In 2010, the Dodd-Frank Wall Street Reform and Consumer Protection Act was adopted, and soon the Federal Reserve and the Office of Comptroller Currency were providing guidance to financial institutions about their expectations on how risk should be managed. These “heightened expectations for risk management,” as they were called, zeroed in on the largest financial institutions, those with assets in excess of $50 billion, spelling out the responsibilities and functions of risk management.

Suddenly, Rossi says, bank boards of directors were finding a way to fortify the role of the CRO, protecting it from interference from institution’s senior executives. No longer would CROs report to the chief executive officer or chief financial officer -- “a clear conflict,” Rossi says. The CRO now would be given a direct line of communication to the board of directors.

“The heightened expectations guidance really elevated the stature of the CRO and brought clarity about what the role was all about,” Rossi says, “and for the first time, provided the air cover that was missing for that role.”

Before that guidance, the chief risk officer in many cases would report directly to the chief financial officer, in what Rossi calls, “a clear conflict.”

“Now the CRO is able to say whatever they need to say directly to the board, without fear of retribution that might be imposed upon them by the executive team,” he says.

In the banking sector, the CRO function has become a “mature role,” according to a 2016 KPMG report, with 92 percent being in charge of risk control and risk assumption authorization functions.
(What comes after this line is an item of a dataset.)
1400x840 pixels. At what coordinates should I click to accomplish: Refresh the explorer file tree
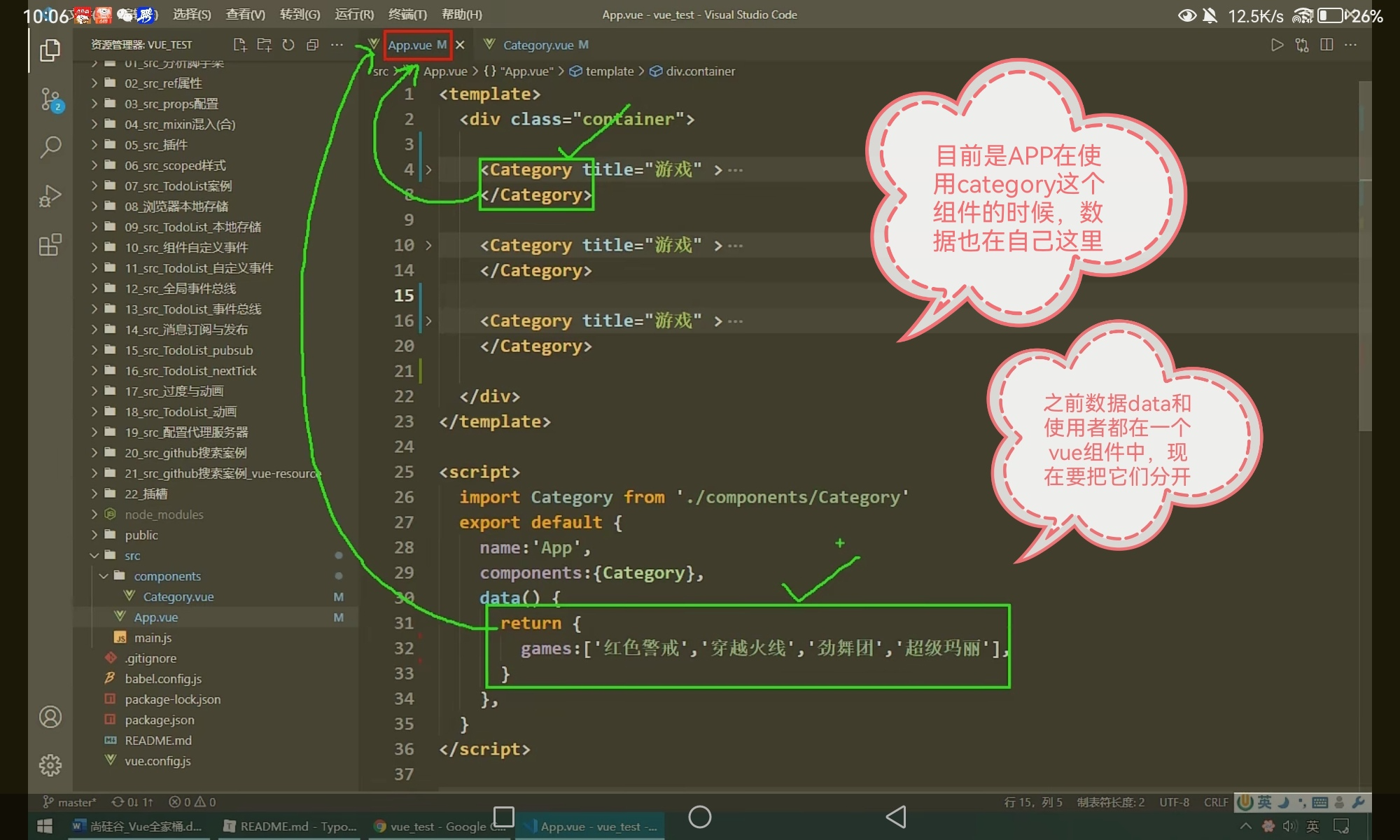pos(288,45)
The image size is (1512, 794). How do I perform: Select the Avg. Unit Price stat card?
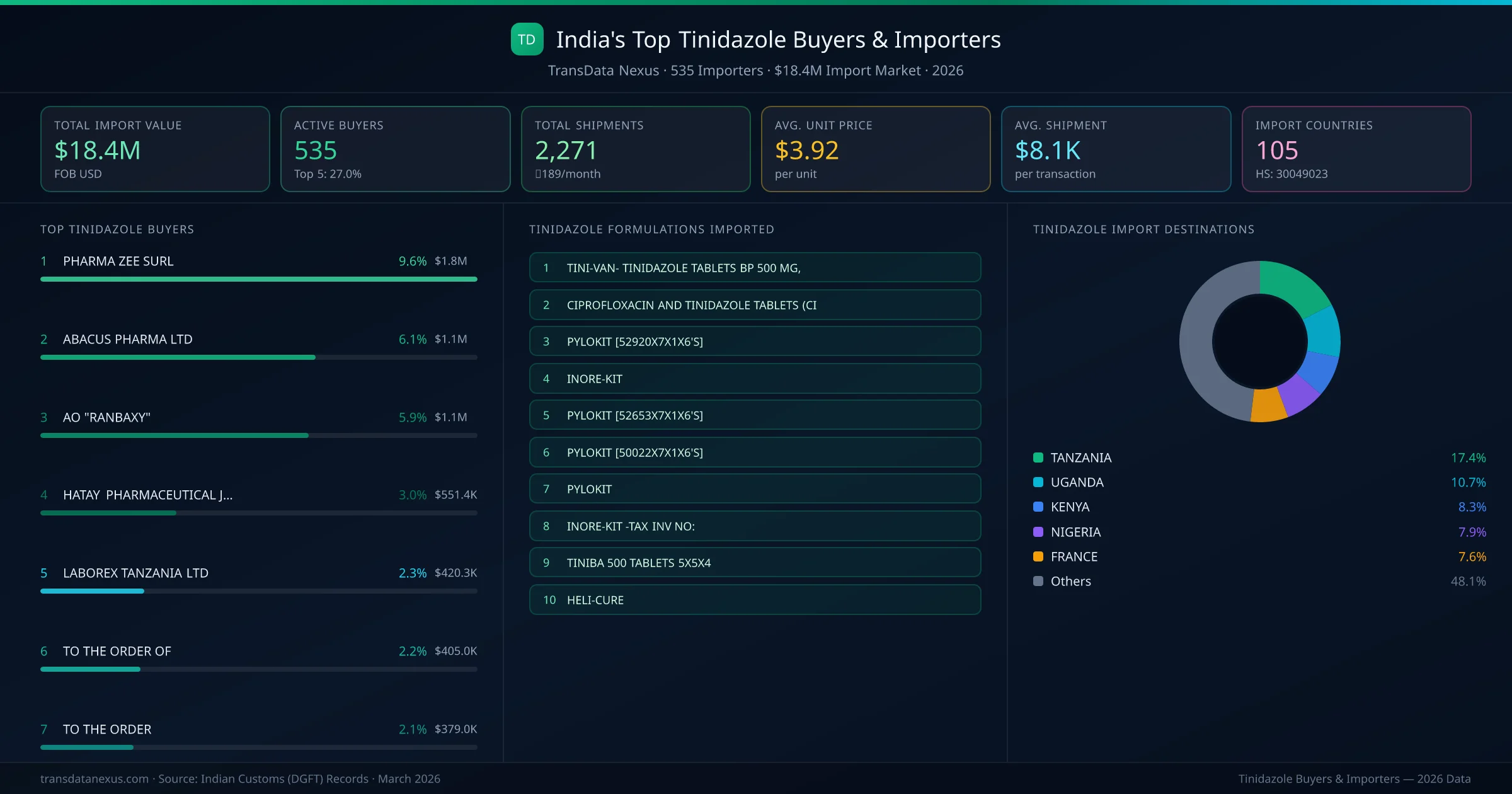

By contrast, the role of CROs in the insurance industry varies substantially, the report states, due to the fact that the function still lacks maturity. In their roles, insurance company CROs often perform other functions, and risk is of secondary concern. Still, in the insurance industry, the role still is undergoing “very dynamic development,” the report states.

Other industries, Rossi says, are yet to follow.

In the late 1990s, a CRO in the finance sector was typically someone who rose through the ranks in commercial or consumer underwriting. They’d understand bank operations, but their skills would be largely non-technical.

By the time Rossi was hired as CRO in 2004, banks were beginning to leverage analytics and what would later be called “big data.” That focus, which has only amplified with time, would alter the responsibilities of the chief risk officer.

Risks seemed to proliferate with the global economic crisis, forging a broader and more intense scope for the CRO that encompassed financial risk, credit risk, interest rate risk, market risk, liquidity risk and operational risks.

“In the years directly after the crisis, we have learned that operational risk – essentially breakdowns in people, process or technology – is probably one of the largest risks to the banking sector, now and in the future,” Rossi says.

Now, the role is evolving to place greater emphasis on technological risks.

“Many institutions are now automating many of their processes to underwrite the individual borrower, and that poses downstream technology risks or cyber risks,” he says. Blockchain, too, adds another new risk dimension.

Professionals who have information technology and computer science backgrounds, and who augment their background with an MBA or a master’s in finance “will find they are becoming very attractive in the job market, when it comes to landing senior risk roles at financial services companies, and beyond,” Rossi says.

Those candidates will be in demand beyond financial services, as well.

Any industry, commercial, government or non-government organization, that handles social security numbers or credit card numbers, he says, now has a need for a CRO. “Every organization has some form of risk,” he says, be it regulatory, reputational, legal, financial or credit risk. “Somebody at all of these entities has to be on point for collectively overseeing the risk of the institution.”

“Think about it this way,” he says: “Equifax didn’t have a CRO.”